In his first address to parliament since bin Laden's death, Gilani said a three-star general would lead an inquiry into the "how, when and why" of bin Laden's yearslong stay in Abbottabad, home to Pakistan's most prestigious military academy and the headquarters of two Pakistani army regiments.
But he made it clear that he did not expect the investigation would find that the military or Pakistan's spy agency, the Inter-Services Intelligence directorate, had conspired to keep bin Laden's presence a secret.
"It is disingenuous for anyone to blame Pakistan or state institutions of Pakistan, including the ISI and the armed forces, for being in cahoots with the al-Qaida," Gilani said. "It was al-Qaida and its affiliates that carried out hundreds of suicide bombings in nearly every town and city of Pakistan and also targeted political leaders, state institutions, the ISI and the General Headquarters" of the military.
Whether the results of the investigation will be made public wasn't clear, but past inquiries by the military have been kept secret.
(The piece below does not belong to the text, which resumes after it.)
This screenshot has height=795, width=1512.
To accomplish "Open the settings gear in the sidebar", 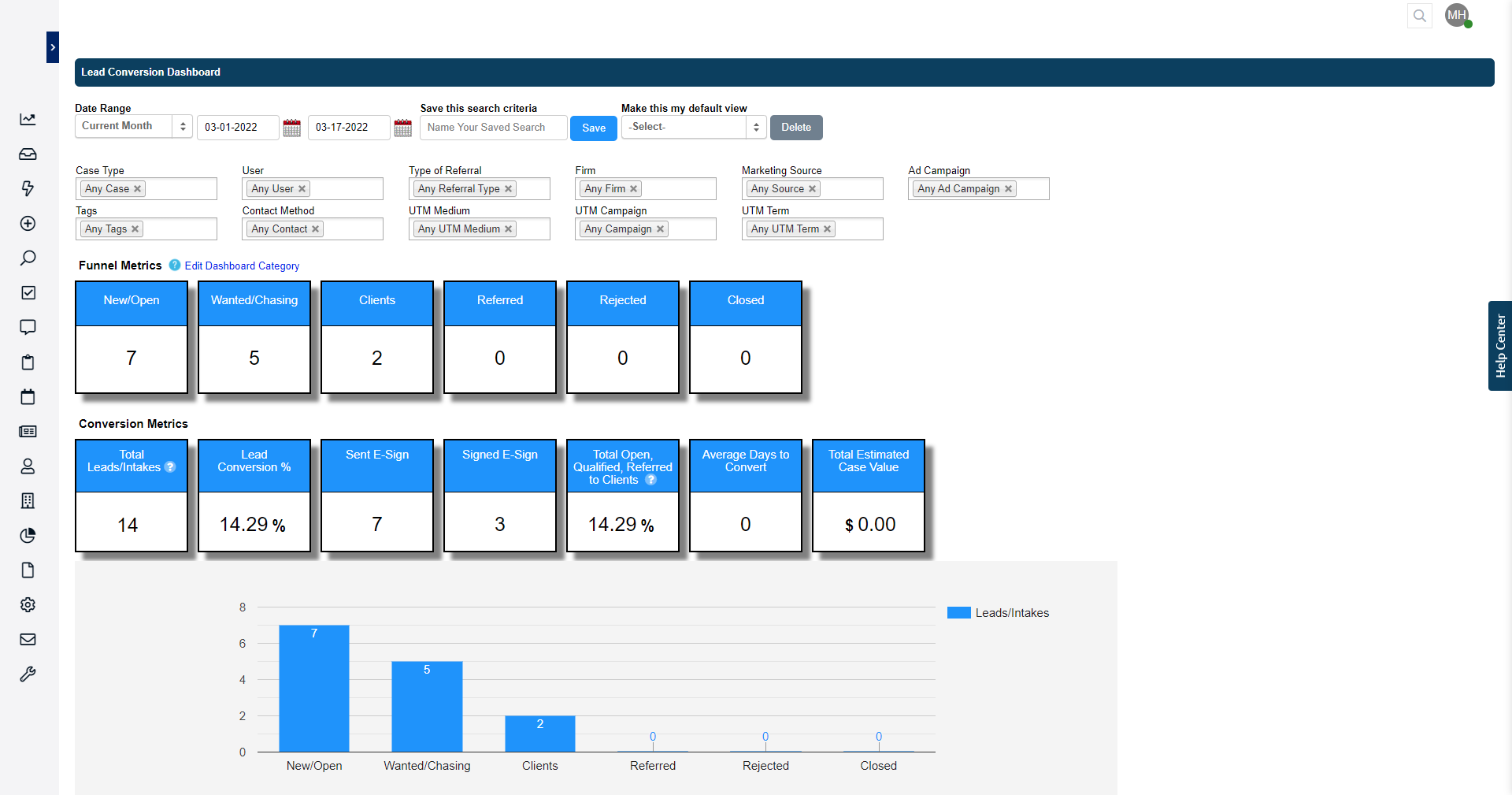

So far, no officials have been fired over the episode, and few expect senior heads to roll.
Since the May 2 raid on the Abbottabad compound, Pakistani authorities have said little about bin Laden in the face of intense speculation that the armed forces or the ISI must have played a role in keeping him hidden.
In an interview on Sunday on CBS's "60 Minutes," President Obama said bin Laden must have had a "support network" in Pakistan, though U.S. officials have said they have yet to find any evidence tying the Pakistani government to bin Laden.
CIA Director Leon Panetta reportedly told members of Congress last week that the Pakistani government either knew of bin Laden's presence in Abbottabad or was incompetent because it was unaware of it.
The United States didn't inform the ISI or the Pakistan army in advance of the raid out of concern that Islamist elements might tip off bin Laden, a decision that angered the country's top generals.
Retaliating for that slight might be one reason the name of the CIA station chief in Islamabad was broadcast on Friday by ARY, a television channel, and published the following day in The Nation, a right-wing daily, one U.S. official said.
"We suspect it's retaliation," said the U.S. official, who spoke on condition of anonymity because of the sensitivity of the matter. "That's certainly one of the most plausible explanations for it."
But a Pentagon official said he was uncertain that the leak was the work of Pakistan's military or intelligence service.
U.S. officials long have charged that ISI and Pakistani army officers secretly have patronized Islamic militant groups, including the Afghan Taliban and other al Qaida-allied organizations fighting U.S.-led forces in neighboring Afghanistan. Pakistan vehemently denies the allegation.
The U.S. official declined to confirm the accuracy of the station chief's name.
It's the second time in five months that the name of the top U.S. intelligence officer in Pakistan has been made public, although this time, the station chief will not be ordered home like the last time, the U.S. official said.